J'ai vécu, en direct, l'élection de Donald J Trump, 45e Président des Etats-Unis. J'ai veillé toute la nuit et la matinée - merci May Tea pour m'avoir aidé à rester lucide et éveillée! - BFM en boucle. La très lourde impression que l'Histoire allait s'écrire. Ma petite Hoëdic blottie dans mes bras, j'ai entendu les journalistes dire, dès 22 heures que Trump n'était qu'un épiphénomène, que Clinton allait être massivement élue et, qu'on ne retiendrait de cette campagne qu'un déferlement d'insultes, de coups bas, d'idées plus farfelues les unes que les autres, du milliard de dollars qu'avait coûté la Campagne aux candidats... Quand à 9 heures (heure française), les résultats définitifs furent annoncés, j'ai eu le sentiment d'avoir vécu un moment historique, comme la Chute du Mur de Berlin ou les Attentats du 11 Septembre que j'avais également suivis en direct, à la télé. J'ai parcouru mes fils d'actualité Twitter et Facebook et j'ai vu tout et n'importe quoi. Du désarroi le plus total avec l'image de la Statue de la Liberté qui pleure à l'euphorie la plus extravagante de mes amis les plus follement drôles. De mon modeste statut d'analyste en Géopolitique & Géostratégie et, en souvenirs de mes dissertations de Philosophie politique à l'Université de Paris II-Assas, j'ai écrit, sans trop réfléchir, au kilomètre, à l'intuition, un post sur mon mur Facebook. Afin de mieux vous faire comprendre pourquoi, sur ce blog qui est plutôt orienté Beauté, Luxe (et Volupté!), Lifestyle... je vous offre aujourd'hui - après un article sur ma dernière commande Beauté Privée - ma petite réflexion sur la Démocratie. Cela n'engage que moi, s'il vous plait, ne vous déchaînez pas dans les commentaires!

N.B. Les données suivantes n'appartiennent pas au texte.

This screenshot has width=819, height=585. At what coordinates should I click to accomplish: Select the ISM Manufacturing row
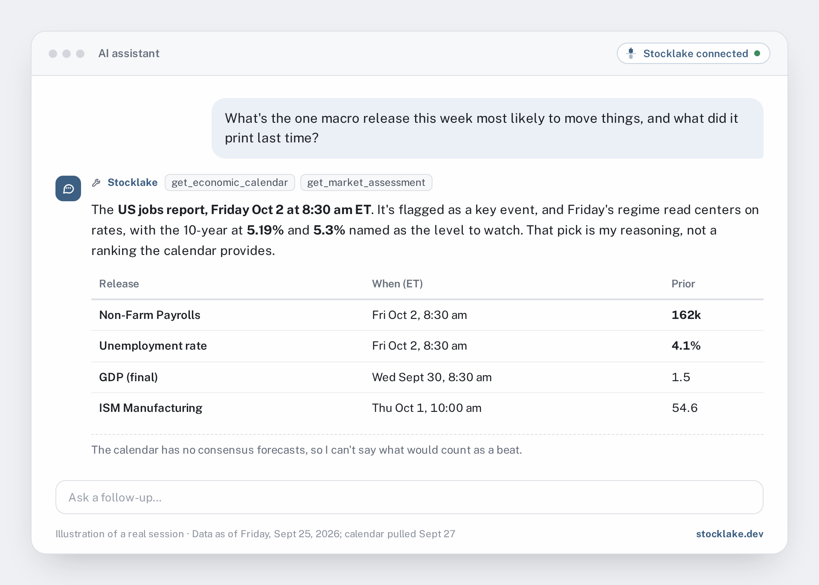[x=427, y=408]
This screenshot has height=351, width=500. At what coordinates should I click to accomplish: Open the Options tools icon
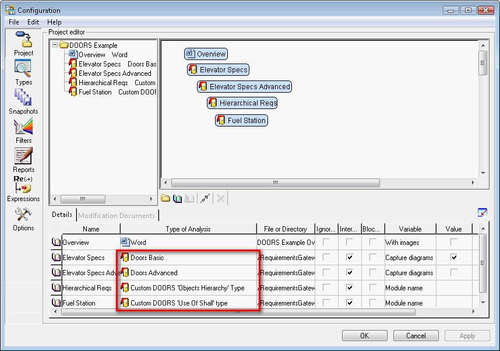[x=23, y=217]

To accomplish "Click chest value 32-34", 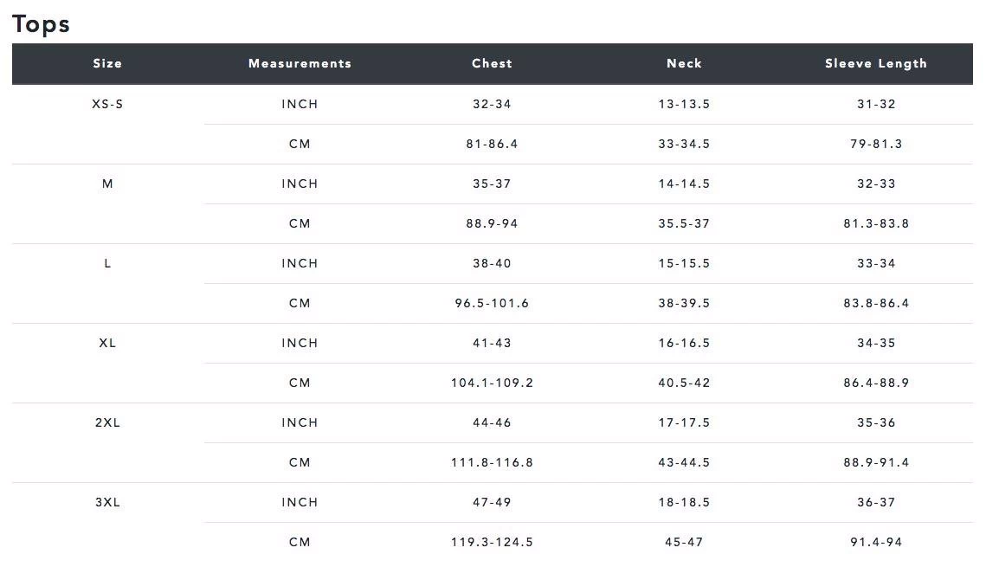I will (x=492, y=104).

(Message posté le 9 Novembre 2016). Que de messages infantiles ce matin sur les timelines! "Le méchant monsieur a gagné, la gentille dame a perdu, et pourtant, les gens de la télé avaient dit que cela ne pourrait pas arriver. Bouh, la vie est tellement injuste, so unfair". Si on ajoute à ces conneries d'enfants, les insultes aux citoyens us qui se sont massivement déplacés pour voter, en critiquant ouvertement leur libre choix, ou les posts qui demandent carrément à revoter (comme après le Brexit, comme après le Référendum sur le Traité de l'Union Européenne) ; on se rend compte que, finalement, on est entouré de gens qui considèrent la Démocratie politique comme un jeu de télé réalité où les gentils gagnent toujours à la fin. 

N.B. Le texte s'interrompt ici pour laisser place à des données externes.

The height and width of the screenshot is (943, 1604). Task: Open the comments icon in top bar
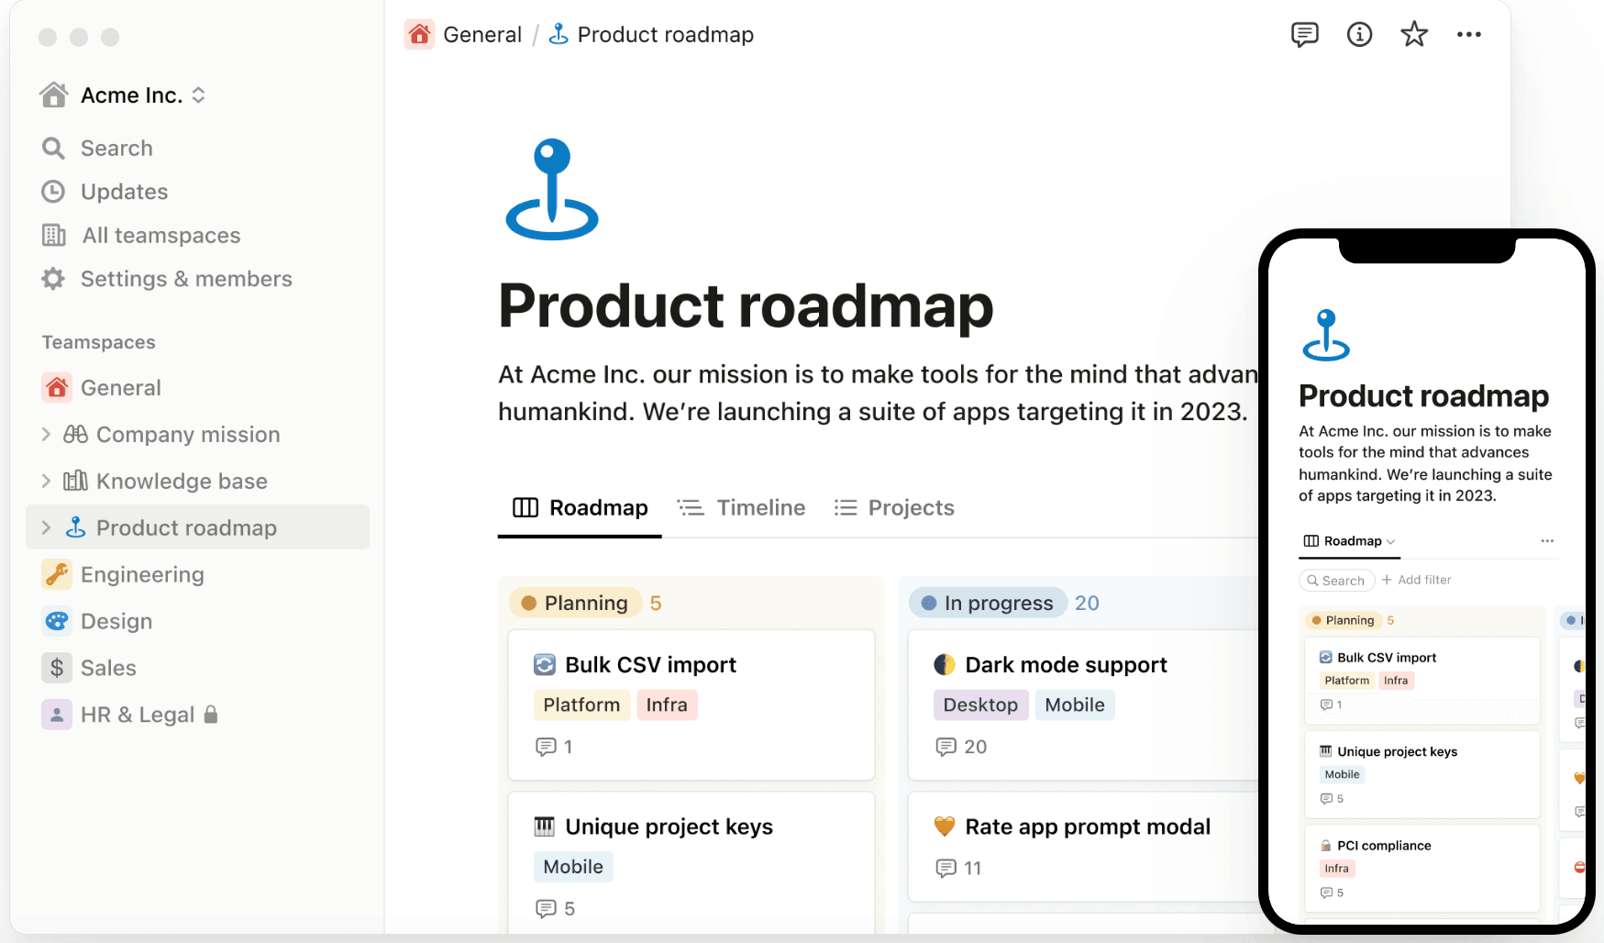click(x=1304, y=35)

Ce n'est pas le méchant qui a gagné, ce sont les élites qui ont perdu. Parce qu'elles sont coupées des réalités. Coupées des zones périphériques qui ont peur de la Mondialisation, du déclassement et, qui ont l''impression d'être les oubliées des démocraties occidentales. On peut même se risquer à ce syllogisme : que d'infantilisme dans les timelines ce matin, mes amis des élites sont peut-être des enfants? 
Les élections présidentielles américaines sont des élections à 4 tours : les Primaires de deux partis principaux, puis l'élection des Représentants (hier), avant l'élection du Président par lesdits Représentants. L'investiture du futur Président se fera le 20 Janvier prochain, sur les marches du Capitole lors du discours de l'Inauguration Day. Le Président élu prête serment et entre directement en fonction. 
Lors de cette élection, il y eu 3 débats TV/radios/presse/web. Il y a eu des milliers d'heures de programmes sur toutes les chaînes, hors Fox News, des milliers de tweets afin d'expliquer que Donald J Trump est un clown et un bouffon. Les personnalités du show-biz se sont massivement engagées dans la campagne d'Hillary. On se souviendra des performances d'un des couples les plus influents de la sphère people, à savoir Beyonce et Jay-Z. Et pourtant, les électeurs ont préféré le bouffon aux leçons de morale. Il y avait un milliard de possibilités de démonter le discours de Trump point par point, sur le fond (et la forme!), de montrer l'inanité de certaines propositions... Au lieu de ça, on nous a caricaturé le gugusse et on a cherché à créer, à juste titre, un sentiment émotionnel de rejet, réflexe du fait de ses propos sur les femmes, les Mexicains & co...C'est ce martèlement et cette méthode qui n'ont pas marché. Et ce martèlement doit interroger sur les leçons de morale que l'on se prend toute la journée quand on pense différemment de ceux qui créent la pensée dominante. En France, pensons aux anciens (et actuels) élèves de l'Ecole Normale Supérieure, caractérisés - à mon humble avis et pour avoir partagé 2 ans et demi de ma vie avec un Normalien, archétype de la Gauche caviar - par leur hallucinante, massive et quasi pavlovienne adhésion aux valeurs de la Gauche (et même la plus extrême d'elle) et leur très imbu sentiment de supériorité. Sans parler des Enarques qui, malgré la décolonisation de l'Ecole à Strasbourg, sont toujours totalement dans une bulle, imperméabilisés, hors du temps présent et déconnectés des préoccupations quotidiennes de nous, les manants. Ils entretiennent, depuis 1945, l'émergence d'une nouvelle caste aristocratique (de l'étymologie, les meilleurs d'entre nous). 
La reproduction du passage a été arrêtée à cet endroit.